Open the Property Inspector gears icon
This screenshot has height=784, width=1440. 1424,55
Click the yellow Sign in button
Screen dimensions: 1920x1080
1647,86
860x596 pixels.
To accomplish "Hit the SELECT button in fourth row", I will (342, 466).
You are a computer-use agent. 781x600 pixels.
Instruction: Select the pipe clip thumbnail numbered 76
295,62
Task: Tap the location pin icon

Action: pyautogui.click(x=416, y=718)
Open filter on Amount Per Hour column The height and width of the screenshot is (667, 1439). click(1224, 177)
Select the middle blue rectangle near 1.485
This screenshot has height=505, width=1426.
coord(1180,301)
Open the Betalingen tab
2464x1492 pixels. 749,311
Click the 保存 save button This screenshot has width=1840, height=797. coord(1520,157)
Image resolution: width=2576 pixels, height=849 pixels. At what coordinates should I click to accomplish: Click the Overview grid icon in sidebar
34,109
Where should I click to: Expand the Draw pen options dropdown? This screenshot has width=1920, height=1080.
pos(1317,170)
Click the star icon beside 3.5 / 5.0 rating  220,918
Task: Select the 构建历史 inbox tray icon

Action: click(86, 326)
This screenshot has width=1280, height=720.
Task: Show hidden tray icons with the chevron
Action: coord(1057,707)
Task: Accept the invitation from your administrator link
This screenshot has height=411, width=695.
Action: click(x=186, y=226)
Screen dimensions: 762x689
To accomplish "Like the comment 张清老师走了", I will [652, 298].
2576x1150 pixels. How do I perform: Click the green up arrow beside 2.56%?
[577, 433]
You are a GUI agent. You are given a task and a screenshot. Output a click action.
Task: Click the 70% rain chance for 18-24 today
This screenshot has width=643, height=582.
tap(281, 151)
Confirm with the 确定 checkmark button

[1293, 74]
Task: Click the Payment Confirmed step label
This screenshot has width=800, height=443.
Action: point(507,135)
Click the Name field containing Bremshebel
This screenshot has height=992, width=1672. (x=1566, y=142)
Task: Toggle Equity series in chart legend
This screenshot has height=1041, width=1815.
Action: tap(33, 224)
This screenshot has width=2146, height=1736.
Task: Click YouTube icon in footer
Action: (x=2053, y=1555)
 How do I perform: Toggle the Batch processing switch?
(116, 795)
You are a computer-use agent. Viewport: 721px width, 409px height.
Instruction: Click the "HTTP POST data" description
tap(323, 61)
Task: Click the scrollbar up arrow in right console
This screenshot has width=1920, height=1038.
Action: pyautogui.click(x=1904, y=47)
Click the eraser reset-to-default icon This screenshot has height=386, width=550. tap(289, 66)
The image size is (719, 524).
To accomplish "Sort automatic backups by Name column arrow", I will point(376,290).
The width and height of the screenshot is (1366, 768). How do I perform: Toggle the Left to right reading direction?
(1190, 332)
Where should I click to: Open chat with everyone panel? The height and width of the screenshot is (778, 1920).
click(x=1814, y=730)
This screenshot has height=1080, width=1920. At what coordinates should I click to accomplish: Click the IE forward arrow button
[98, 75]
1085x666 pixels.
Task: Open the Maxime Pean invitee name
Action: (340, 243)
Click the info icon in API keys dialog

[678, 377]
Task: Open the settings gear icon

◆ ◆ ◆ ◆

= Your objective =
Present the lines of the material from the line with "You are a GUI" to the line with "Action: point(507,135)", both included, as a numbered list, leaving out any blank lines.

= Correct response =
1. You are a GUI agent. You are given a task and a screenshot. Output a click action.
2. Task: Click the 70% rain chance for 18-24 today
3. This screenshot has width=643, height=582.
4. tap(281, 151)
5. Confirm with the 确定 checkmark button
6. [1293, 74]
7. Task: Click the Payment Confirmed step label
8. This screenshot has width=800, height=443.
9. Action: point(507,135)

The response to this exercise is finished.